Eric – “I deviate from the story in that aspect — rather than locking into determinism, choice is still on the table. Which, in my humble opinion, makes it more profound that Louise could have chosen NOT to have Hannah with Ian.”
Eric – “(Also, the logograms pulse and shift slightly on close inspection, hinting at slight mutability of choice.)”
Taylor – “Now that, good sir, is a definitive answer. And I particularly dig your Hannah example as well. Thanks sir! And then I closed out with a reference to his winning an Oscar for his screenplay – “and remember, to shout “@tayoflore” from the stage when you win!”
But hopefully that will make sense, if you came here a bit confused as to how the movie ended.

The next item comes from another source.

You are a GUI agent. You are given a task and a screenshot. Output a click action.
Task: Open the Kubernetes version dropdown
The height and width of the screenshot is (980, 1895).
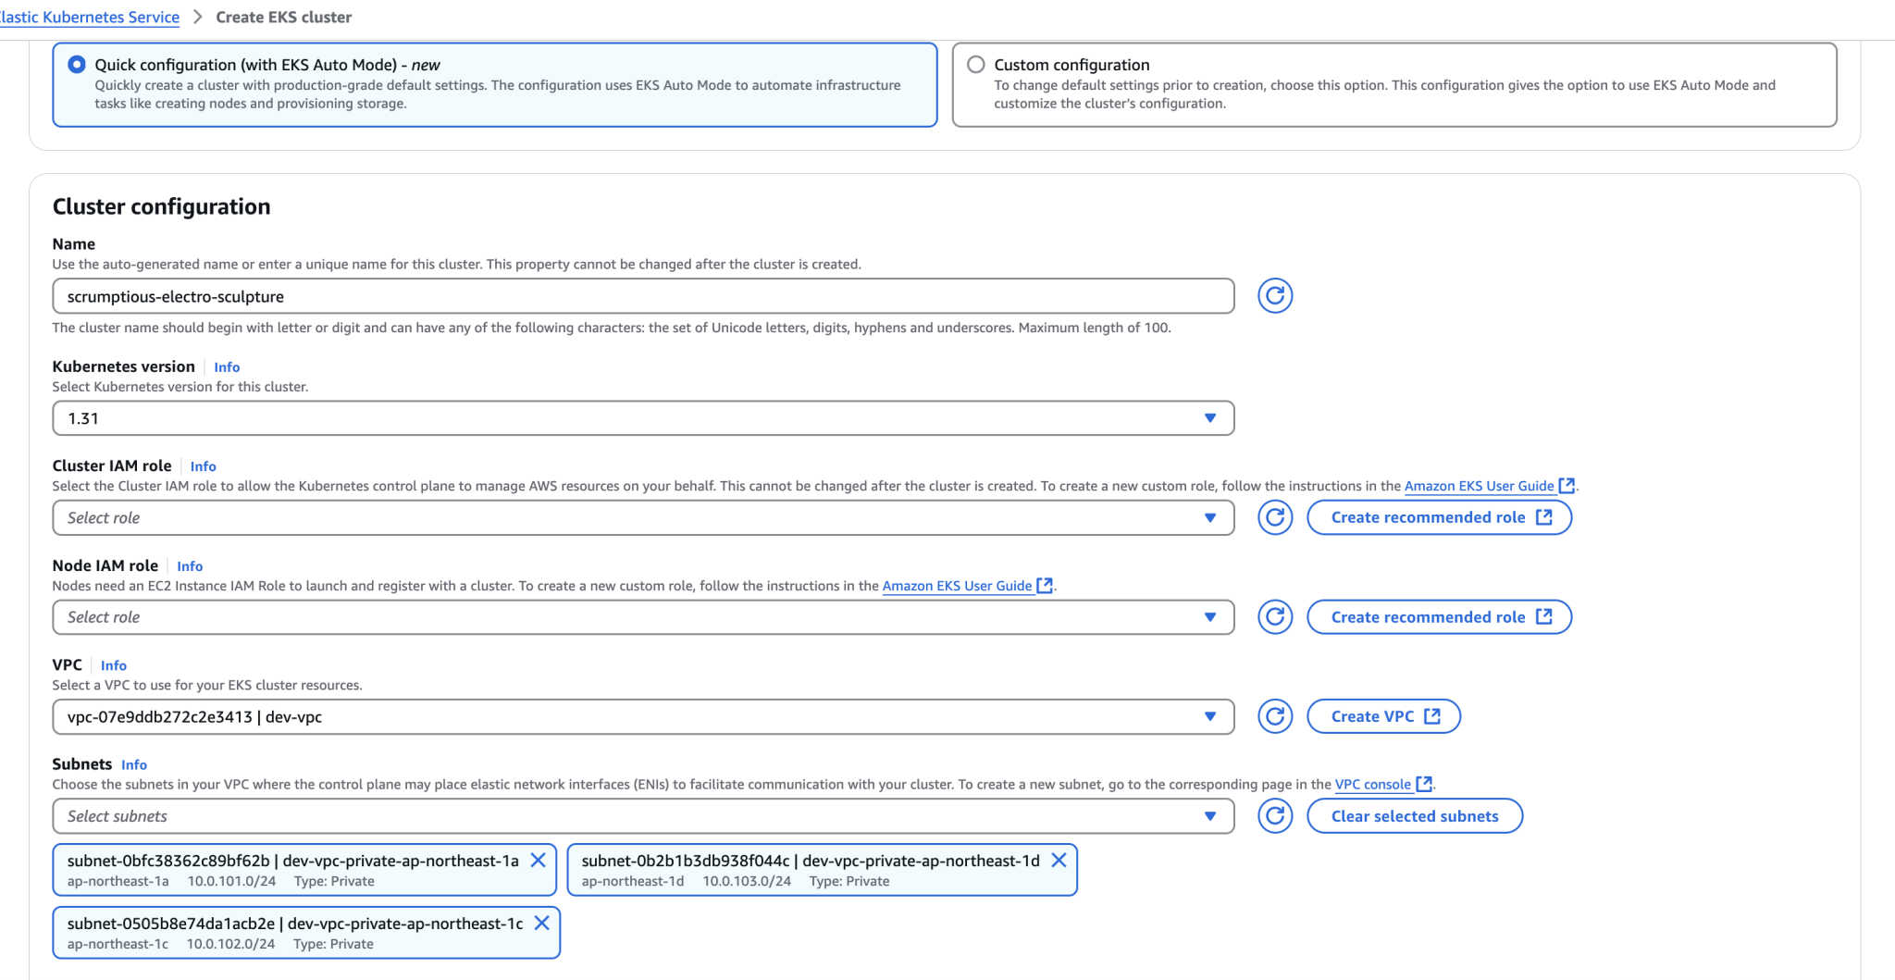642,418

If not – just ask the questions that you have in the comments and we can hash them out there.
What was the Mystery Line In Arrival?
But one of the biggest questions of the movie is a super super important one. What does General Shang say to Louise in the future that his wife said to him on his deathbed?!? Well, glad that you asked. When I was at the launch showing on Thursday last week with Eric Heisserer one of the better questions asked of Eric was exactly this. What did she say? And Eric’s response was that she said,
“In war there are no winners, only widows.”
But it was his story about this interaction with Denis was the most interesting bit about this quote. He had written this landmine into his script with something like, “And General Shang whispers in Louise’s ear.” but Denis had Amy with a Chinese linguist learning the Chinese right there, right then ready to go. He could just have her say nothing! And wanting to make Denis really happy he worked and worked to come up with the perfect quote…only to find at the premiere, there were no subtitles for the quote and thus it was lost to history! hahaha.
Final Thoughts on the movie Arrival
I’m pretty close to saying that the movie Arrival is my favorite movie of the year so far. (Notice how Rogue One isn’t out yet? hahah… I left myself room to include that film still because I’m not a complete idiot.) It was fantastic in every way. The reveal with Ian having left because he was upset about her deciding to have a daughter anyway, in spite of the knowledge she had had about her eventual demise was extraordinarily compelling, and required work on the audiences part. The sound design was beyond amazing. The cinematography was crazy! The logograms were fantastic. And all of it hinged on this really clever non-linear premise that just kept the surprises coming throughout the film. It just decimated the gender bias conversations that have been killing other films the past year or two. (Can I just say that Mad Max, Star Wars Episode 7 and this movie have probably done more for gender equality than a million other movies before them? So kudos!) But over all, the movie was just fantastic in every way. I definitely can’t recommend it enough. There were a bunch more questions from the night that I will eventually transcribe and fill in. But for now I think we’ll leave it at an almost 3,000 word blog post instead of 5,000! hahaha. Love to hear your thoughts and ideas about this amazing film.